Saying we can't (?) (is) (?) so anti-christian -- umm yeah I'm starting to lose you here Olivia ... sorry, you're breaking up ... what's that? Hello? Hello?

So I don't know what you are talking about -- Hmmm well yes that probably is a good way to conclude, but doesn't give the whole story though does it. Olivia, you don't know what *you* are talking about and that's a fact.

In fact it's odd of all the posts to that point, you singled out Jenna's as the one you felt most strongly about and wanted to react to. First, you misread what she said, second, you don't have a clue, and third, you didn't even bother reading the entire post.
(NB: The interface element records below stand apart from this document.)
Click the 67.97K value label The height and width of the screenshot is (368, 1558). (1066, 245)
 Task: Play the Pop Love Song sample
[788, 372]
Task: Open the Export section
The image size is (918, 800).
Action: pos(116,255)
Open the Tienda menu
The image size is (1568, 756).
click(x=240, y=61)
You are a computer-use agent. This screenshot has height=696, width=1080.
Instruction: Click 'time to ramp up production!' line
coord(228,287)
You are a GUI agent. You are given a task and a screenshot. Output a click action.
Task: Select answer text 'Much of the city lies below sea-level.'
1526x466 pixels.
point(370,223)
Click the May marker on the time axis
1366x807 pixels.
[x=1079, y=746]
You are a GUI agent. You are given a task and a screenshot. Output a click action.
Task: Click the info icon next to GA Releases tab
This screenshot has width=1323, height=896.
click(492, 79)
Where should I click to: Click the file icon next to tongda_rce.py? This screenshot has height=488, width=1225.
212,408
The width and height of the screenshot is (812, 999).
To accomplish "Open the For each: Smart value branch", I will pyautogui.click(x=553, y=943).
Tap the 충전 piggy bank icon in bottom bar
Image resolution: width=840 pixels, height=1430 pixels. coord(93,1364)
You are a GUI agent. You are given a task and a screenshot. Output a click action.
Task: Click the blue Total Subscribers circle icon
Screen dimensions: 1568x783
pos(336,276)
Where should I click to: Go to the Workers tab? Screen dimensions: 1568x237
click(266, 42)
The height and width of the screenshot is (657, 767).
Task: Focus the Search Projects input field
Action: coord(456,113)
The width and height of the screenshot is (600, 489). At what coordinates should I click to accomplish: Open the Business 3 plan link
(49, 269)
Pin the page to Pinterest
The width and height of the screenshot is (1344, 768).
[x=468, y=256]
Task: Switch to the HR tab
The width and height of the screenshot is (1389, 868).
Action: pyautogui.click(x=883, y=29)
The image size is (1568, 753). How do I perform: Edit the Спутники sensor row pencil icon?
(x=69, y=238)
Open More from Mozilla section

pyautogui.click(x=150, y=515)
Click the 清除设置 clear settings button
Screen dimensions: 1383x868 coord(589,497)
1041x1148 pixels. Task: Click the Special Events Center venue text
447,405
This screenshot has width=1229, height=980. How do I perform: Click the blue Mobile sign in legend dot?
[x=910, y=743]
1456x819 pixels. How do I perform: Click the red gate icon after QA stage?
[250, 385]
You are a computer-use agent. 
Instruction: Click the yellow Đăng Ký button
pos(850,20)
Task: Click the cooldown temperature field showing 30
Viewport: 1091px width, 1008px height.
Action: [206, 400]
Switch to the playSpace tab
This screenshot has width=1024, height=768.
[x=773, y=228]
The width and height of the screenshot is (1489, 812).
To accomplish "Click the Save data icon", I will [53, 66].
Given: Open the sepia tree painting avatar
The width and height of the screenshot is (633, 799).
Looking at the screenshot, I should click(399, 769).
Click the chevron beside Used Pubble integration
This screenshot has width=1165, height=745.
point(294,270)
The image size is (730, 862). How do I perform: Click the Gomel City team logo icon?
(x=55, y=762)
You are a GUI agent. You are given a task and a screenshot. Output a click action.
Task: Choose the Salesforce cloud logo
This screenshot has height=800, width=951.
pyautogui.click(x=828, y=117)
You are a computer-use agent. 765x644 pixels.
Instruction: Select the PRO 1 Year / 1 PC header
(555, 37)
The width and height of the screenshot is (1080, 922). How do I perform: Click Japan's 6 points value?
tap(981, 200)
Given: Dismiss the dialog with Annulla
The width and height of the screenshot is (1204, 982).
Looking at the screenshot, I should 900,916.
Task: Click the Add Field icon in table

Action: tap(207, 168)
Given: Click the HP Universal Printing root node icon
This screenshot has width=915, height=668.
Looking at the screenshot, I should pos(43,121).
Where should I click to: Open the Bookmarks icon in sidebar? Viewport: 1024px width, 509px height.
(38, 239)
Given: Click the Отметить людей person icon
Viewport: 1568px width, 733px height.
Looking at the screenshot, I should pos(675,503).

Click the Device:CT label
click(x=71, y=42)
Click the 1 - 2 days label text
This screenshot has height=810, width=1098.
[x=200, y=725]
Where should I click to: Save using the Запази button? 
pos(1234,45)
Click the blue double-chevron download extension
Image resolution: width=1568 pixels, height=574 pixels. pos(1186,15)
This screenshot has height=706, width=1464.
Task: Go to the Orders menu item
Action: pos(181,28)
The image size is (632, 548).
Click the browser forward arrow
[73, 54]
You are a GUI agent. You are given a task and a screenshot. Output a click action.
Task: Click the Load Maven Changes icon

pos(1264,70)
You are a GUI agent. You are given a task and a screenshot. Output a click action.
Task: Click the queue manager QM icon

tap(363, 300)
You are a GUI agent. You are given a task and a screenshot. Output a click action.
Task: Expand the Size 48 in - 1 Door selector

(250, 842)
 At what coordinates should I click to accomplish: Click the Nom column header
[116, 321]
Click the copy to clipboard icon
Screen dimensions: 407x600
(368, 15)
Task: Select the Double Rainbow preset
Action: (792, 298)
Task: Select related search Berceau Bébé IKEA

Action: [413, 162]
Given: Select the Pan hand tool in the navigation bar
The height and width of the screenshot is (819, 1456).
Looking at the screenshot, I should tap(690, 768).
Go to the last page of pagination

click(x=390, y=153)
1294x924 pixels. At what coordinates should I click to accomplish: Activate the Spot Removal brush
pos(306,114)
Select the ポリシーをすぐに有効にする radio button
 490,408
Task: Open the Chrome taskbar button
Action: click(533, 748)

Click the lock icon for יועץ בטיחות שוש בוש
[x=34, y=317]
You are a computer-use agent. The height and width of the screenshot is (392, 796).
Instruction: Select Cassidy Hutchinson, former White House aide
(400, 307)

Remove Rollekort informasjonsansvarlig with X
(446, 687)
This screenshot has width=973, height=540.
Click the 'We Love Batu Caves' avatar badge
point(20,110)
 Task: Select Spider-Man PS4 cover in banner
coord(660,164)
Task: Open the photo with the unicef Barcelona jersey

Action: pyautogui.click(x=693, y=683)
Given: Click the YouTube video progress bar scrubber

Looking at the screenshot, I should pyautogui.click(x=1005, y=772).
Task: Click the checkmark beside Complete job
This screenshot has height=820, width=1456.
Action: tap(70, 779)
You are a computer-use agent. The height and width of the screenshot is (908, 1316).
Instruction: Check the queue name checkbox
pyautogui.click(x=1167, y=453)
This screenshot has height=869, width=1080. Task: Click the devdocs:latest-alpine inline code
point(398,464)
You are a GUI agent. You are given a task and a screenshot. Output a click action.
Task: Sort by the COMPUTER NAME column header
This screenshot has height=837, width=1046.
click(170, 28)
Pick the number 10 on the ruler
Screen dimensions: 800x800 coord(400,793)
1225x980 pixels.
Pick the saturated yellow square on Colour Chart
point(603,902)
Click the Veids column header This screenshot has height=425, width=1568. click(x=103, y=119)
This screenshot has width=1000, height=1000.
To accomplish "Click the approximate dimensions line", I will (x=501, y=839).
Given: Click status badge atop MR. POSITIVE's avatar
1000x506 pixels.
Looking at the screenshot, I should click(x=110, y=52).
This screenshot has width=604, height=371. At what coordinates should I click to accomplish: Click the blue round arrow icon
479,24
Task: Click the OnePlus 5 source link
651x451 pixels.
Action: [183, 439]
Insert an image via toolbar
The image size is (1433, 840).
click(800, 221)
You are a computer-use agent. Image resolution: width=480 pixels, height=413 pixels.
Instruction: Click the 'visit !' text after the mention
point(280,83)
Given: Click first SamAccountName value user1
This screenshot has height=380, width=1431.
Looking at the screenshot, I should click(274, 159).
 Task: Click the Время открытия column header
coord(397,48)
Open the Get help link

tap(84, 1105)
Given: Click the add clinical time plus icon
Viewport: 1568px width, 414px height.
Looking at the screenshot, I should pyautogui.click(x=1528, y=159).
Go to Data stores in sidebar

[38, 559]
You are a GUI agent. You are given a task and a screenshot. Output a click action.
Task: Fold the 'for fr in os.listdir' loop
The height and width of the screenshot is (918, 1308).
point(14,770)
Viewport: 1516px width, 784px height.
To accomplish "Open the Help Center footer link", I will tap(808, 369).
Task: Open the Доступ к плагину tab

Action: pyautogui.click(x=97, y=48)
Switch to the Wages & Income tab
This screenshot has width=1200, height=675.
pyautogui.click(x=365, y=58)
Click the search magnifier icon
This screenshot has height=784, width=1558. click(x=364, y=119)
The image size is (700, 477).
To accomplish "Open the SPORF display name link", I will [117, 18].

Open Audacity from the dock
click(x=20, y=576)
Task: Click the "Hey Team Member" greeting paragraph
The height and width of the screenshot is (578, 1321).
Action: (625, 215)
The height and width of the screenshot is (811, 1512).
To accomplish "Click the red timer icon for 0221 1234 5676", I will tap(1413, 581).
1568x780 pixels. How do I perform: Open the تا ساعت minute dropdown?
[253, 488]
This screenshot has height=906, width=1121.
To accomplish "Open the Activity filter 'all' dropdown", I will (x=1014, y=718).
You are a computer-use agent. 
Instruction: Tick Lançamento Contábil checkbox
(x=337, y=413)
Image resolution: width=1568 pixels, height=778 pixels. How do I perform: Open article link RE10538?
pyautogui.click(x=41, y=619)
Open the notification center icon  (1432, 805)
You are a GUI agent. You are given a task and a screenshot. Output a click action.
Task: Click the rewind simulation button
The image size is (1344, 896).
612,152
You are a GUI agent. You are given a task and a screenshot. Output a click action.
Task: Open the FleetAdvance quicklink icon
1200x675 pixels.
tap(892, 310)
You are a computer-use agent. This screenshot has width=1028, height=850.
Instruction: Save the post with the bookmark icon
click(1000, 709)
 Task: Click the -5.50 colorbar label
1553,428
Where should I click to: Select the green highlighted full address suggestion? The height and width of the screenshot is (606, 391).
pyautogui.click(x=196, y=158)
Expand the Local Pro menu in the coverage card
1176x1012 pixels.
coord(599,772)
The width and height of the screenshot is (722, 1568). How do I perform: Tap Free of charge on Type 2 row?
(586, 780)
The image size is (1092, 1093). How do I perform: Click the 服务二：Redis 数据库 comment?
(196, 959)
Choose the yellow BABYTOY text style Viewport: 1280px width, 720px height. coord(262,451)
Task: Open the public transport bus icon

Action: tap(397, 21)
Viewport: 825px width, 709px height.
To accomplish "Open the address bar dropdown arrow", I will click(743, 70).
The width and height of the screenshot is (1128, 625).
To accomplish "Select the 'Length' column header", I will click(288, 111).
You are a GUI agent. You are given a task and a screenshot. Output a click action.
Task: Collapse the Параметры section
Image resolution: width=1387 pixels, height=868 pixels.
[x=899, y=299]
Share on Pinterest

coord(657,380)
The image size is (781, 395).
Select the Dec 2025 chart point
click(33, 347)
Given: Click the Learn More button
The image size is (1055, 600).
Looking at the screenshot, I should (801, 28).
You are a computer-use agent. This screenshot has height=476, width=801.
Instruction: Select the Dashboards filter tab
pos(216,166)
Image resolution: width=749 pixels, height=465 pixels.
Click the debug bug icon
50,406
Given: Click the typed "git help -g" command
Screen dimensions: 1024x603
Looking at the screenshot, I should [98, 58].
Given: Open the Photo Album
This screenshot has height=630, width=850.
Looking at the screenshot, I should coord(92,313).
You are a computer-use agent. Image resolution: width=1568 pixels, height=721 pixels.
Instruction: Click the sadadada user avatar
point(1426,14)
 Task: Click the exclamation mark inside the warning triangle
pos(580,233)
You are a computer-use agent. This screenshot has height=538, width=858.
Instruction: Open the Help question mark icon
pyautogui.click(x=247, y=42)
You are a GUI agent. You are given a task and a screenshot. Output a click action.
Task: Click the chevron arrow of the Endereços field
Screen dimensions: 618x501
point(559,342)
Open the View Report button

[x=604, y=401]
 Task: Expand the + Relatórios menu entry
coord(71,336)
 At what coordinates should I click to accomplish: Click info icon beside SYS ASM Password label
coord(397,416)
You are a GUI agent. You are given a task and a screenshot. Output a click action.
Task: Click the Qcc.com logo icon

Ah but I just looked at your post again -- that explains everything -- "olivia, florida"! There you go then!

---

Your initial thought that "when you saw this you decided to just post it and let it be its own criticism" is correct. It speaks for itself -- very poorly. -rc

Posted by Bergman, Seattle WA on December 13, 2016:

As an interesting side note, weapons of mass destruction are defined very broadly by federal statutes. To the extent that a single fragmentary grenade in the possession if a group can convict the entire group of possessing WMDs in a federal court.

I've often wondered if the 'Saddam has WMDs' claim was actually based on the federal statutory definition (which would make it true) but the reason inspectors never found any is they were operating under the international law definition?